Educó su voz y consiguió recuperar para el mundo de la ópera la voz perdida de la soprano ‘sfogato’, “ilimitada”, pero también le enseñó la importancia de la puesta en escena, el sentido artístico y dramático de los personajes… fue, como alguien la definió, su Pigmalión en lo artístico, pero también fue su amiga, consejera y, casi, o sin casi, una segunda madre en su vida personal.  

¿Qué valor tiene para la historia ese rico epistolario de la Callas a Elvira? Le dice en una carta: “Mi afecto por ti no tiene límites”. 

Muestra la evolución del trato de Maria con respecto a Elvira, que pasa del respeto de la alumna por su maestra a la complicidad y la confidencia de la amiga con problemas sentimentales o a la petición de ayuda desesperada ante situaciones difíciles de la vida. 

Elvira fue una mujer que quiso vivir bien, que le gustaba el lujo, la moda, se casó dos veces y enviudó pronto, pero parece que lo que más le dolió fue el abandono de Lakis Vassilakis. ¿Es así? 

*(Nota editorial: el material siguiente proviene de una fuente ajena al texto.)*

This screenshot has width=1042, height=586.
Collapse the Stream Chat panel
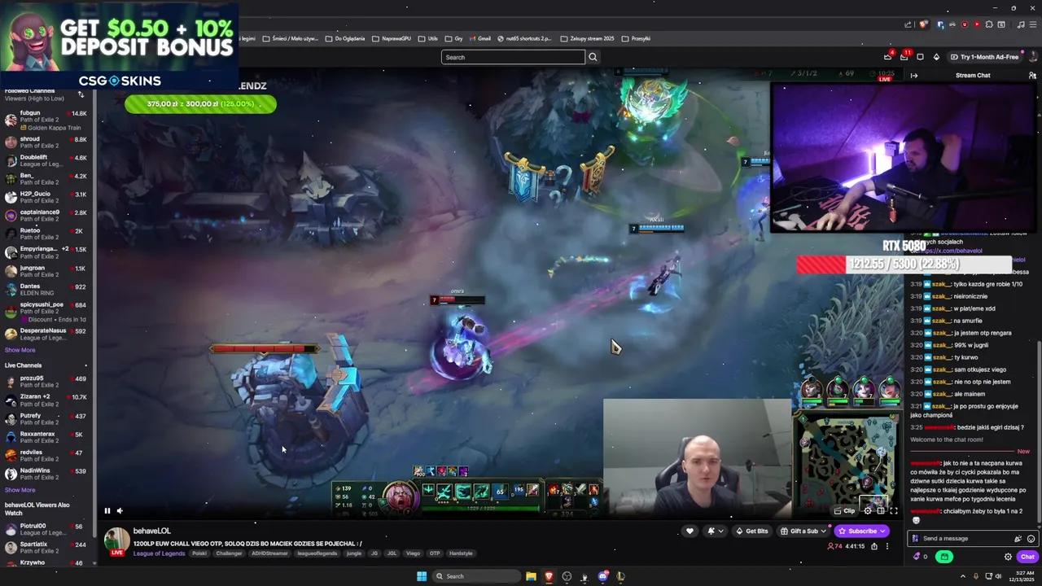pos(913,75)
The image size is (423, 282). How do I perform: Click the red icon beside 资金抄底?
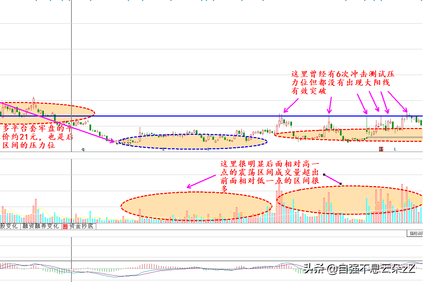pos(65,226)
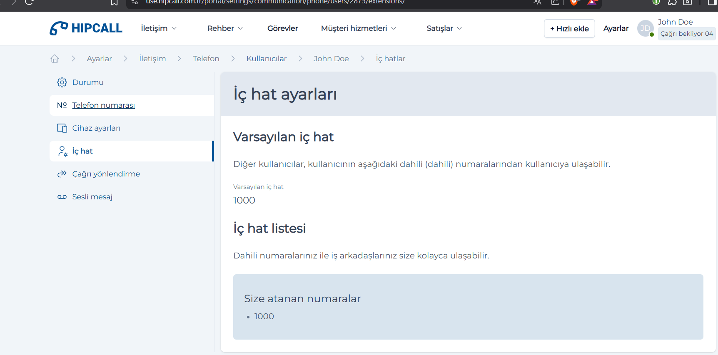Go to home via breadcrumb house icon
The image size is (718, 355).
55,59
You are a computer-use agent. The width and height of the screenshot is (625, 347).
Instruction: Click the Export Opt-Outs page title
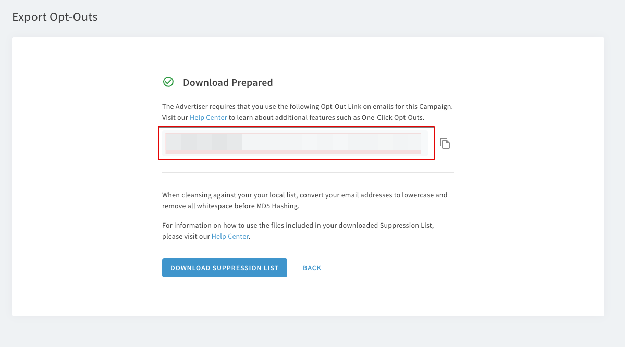[x=55, y=17]
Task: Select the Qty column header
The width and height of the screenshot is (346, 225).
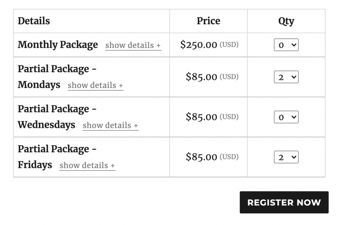Action: click(286, 21)
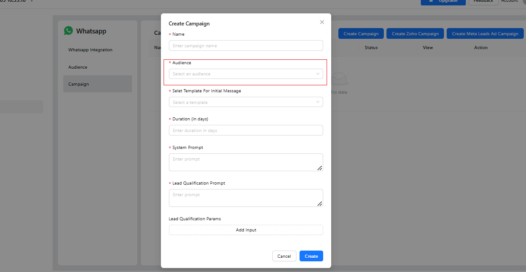Screen dimensions: 526x272
Task: Focus the campaign Name field
Action: click(246, 46)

Elvira antepuso la diva a la mujer, su carrera profesional a su vida personal, pero en su etapa de maestra en Atenas se enamoró de Vassilakis, un alumno dieciséis años más joven, que le robó dinero y el corazón. Su traslado a Ankara seguramente fue un intento de buscar en la distancia el olvido de ese amor. 

Recuperas a otro personaje clave: Luis de Hidalgo, experto en moda y hermano suyo. ¿Qué importancia tuvo en su vida y en la de Maria?

Luis Rodríguez Hidalgo, hermano pequeño de Elvira, junto con Biki Milán, fueron sus asesores de moda preferidos, la vistieron y la instruyeron en cuestiones básicas de elegancia -caminar con tacones, maquillarse correctamente, combinar prendas y accesorios…-   y convirtieron el “patito feo” que era en la diva de la ópera y del papel cuché que fue proclamada la mujer más elegante del mundo en 1957.